場所が場所だからか、急に艶が増して聞こえた声に、ふわ、と漂うお酒の香り。
「ご、ごめん」
慌てて離れようとして、出来なかった。
彼の腕が私を離してくれなかったのだ。
どく、どく、どく、と心臓が高鳴り始める。
これは、お酒のせいじゃない。
「柚香」
彼のワイシャツの、胸元のボタンばかりを見て顔をあげられなかった。
「な、何? ごめんね、ふらふらして。
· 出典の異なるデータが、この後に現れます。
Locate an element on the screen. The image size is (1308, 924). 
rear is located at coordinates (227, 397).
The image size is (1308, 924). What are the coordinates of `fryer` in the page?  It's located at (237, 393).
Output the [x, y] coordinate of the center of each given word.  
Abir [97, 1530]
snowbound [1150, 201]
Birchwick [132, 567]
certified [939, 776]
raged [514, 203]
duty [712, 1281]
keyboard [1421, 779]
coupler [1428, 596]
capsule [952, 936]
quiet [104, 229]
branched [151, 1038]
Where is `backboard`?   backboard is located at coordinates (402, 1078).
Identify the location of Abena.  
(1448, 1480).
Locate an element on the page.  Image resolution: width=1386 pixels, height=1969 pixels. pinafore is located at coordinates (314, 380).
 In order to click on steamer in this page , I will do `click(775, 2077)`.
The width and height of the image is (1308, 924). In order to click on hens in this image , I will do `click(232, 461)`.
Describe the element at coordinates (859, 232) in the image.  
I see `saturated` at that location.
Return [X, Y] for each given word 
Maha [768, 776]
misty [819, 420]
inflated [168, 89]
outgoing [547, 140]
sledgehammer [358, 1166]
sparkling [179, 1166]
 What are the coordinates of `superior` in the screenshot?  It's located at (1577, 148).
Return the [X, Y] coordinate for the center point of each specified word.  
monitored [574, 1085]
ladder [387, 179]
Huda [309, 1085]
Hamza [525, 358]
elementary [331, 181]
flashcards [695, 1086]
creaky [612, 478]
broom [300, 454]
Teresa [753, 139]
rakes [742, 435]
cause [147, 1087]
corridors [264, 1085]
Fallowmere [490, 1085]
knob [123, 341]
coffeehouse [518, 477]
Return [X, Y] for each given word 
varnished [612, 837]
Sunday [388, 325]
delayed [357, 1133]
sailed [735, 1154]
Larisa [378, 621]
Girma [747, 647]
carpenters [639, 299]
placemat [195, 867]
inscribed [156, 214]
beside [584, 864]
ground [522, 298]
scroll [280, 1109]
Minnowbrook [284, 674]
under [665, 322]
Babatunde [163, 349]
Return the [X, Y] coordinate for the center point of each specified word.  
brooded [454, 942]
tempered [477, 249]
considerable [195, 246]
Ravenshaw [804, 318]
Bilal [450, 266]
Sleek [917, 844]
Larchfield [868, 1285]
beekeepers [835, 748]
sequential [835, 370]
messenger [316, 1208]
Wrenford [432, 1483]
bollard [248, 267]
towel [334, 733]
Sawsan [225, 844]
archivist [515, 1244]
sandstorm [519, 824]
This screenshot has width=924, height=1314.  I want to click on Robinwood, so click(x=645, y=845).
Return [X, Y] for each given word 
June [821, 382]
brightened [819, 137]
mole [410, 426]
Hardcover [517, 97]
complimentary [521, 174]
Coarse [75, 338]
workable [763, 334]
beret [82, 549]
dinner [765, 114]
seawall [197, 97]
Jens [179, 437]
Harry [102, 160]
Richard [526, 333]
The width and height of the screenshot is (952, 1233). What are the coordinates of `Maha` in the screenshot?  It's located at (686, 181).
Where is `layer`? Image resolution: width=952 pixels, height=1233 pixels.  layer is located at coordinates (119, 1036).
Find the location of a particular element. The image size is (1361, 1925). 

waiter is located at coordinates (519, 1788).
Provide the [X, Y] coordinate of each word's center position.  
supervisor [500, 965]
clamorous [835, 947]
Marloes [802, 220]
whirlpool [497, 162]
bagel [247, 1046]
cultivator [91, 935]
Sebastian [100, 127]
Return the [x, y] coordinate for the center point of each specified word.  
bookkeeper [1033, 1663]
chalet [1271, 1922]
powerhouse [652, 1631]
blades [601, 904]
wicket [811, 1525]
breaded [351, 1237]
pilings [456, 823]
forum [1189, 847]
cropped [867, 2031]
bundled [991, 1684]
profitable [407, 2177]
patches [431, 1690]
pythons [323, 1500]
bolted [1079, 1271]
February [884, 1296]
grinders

やっぱ、酔ってるみたい」
俯いたままでそう言ったけれど、その後彼の返事がない。
私が顔を上げ、彼を見つめるのを待っているような気がした。
でも、今、顔を上げたら。
彼に全部、自分の気持ちがバレてしまう。
隠せそうにない。
酔った勢いで、言葉にしてしまいそうだった。